Hi @T1Allison! Welcome!
My partner EH has T1, and recently switched from Humalog and Lantus/Tujeo/Triseba (we tried them all) to the OmniPod. Lots of stuff to love about it (suspending basal for exercise, for example) but many knobs to fine tune. We are also still trying to figure it out.
We’ve found our endo and CDE to be somewhat useless in the struggle to dial it in, honestly. And EH just goes for it when it comes to making basal adjustments on his own.
@Eric is super helpful (and probably why EH has been willing to try pumping from an adequate run using MDI for 10 years). Switching from Humalog to NovoLog has made the biggest difference with the pump. We used Humalog from November until March and it sucked. Regularly not working well past day 2 with Humalog. Awful, prolonged highs which we didn’t catch as a pump failure because it never threw an occlusion alarm. NovoLog has majorly reduced that issue. Also, we’ve asked for a site change every two days. And we second @Eric’s advice to use plenty of body real estate - I hear his voice in my head chanting “if you can pinch an inch!” all the time (well, about every two or three days when I help EH stick a pod somewhere hard to reach). Also, we’ve recently done heat baked desert backpacking with no insulation on the insulin and it worked fine. It was rather fresh NovoLog but it worked and it was above 86° and stored in a backpack/not refrigerated. YDMV of course.
Great advice has come from here on this forum.
@Chris and @Aaron and @Millz and @Beacher have had great podding suggestions.

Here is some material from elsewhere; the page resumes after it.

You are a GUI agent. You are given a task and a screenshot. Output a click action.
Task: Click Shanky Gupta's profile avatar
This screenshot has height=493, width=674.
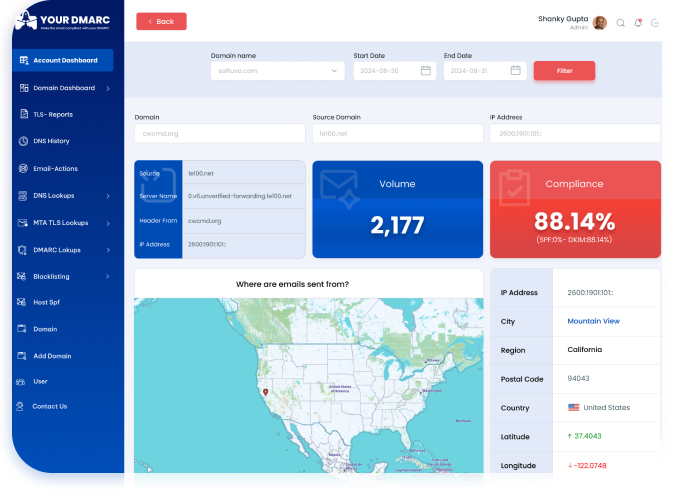[x=600, y=23]
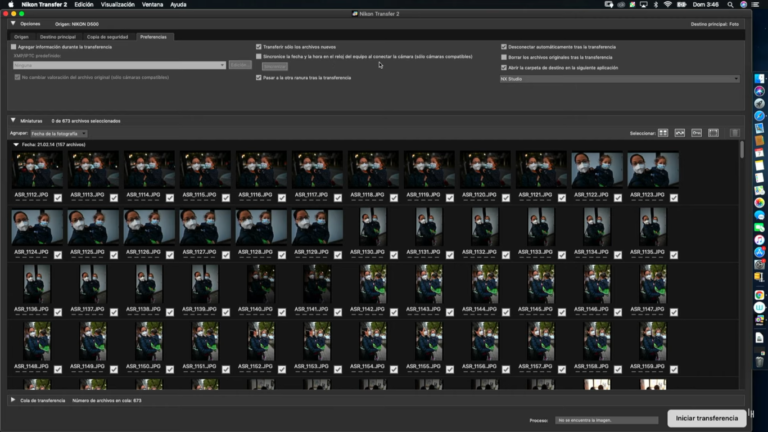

Two days and change, locations to try, noticing if you skyrocket and being willing to pull it and start again, smelling insulin suggests a leak, bolusing upon application and never bolusing more than 5 or so units at one time. NovoLog! Do it! Also, eat! I agree with @Chris - lower carb can make the results easier. And if you think that the high won’t abate, try brisk exercise if possible (walk fast, vacuum, rake or sweep, all seem to bring EH’s BG back into range when insulin won’t touch it.)